▸ **Task to carry out**
Write out every entry below again, requests included, shifting each coordinate in the answers by -145.
★ ★ ★ ★ ★ ★ ★
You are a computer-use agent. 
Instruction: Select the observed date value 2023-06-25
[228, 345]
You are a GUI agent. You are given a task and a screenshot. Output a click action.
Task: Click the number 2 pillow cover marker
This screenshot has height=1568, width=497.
★ ★ ★ ★ ★ ★ ★
▸ **Output**
You are a computer-use agent. 
Instruction: Select the observed date value 2023-06-25
[83, 200]
You are a GUI agent. You are given a task and a screenshot. Output a click action.
Task: Click the number 2 pillow cover marker
This screenshot has height=1568, width=497.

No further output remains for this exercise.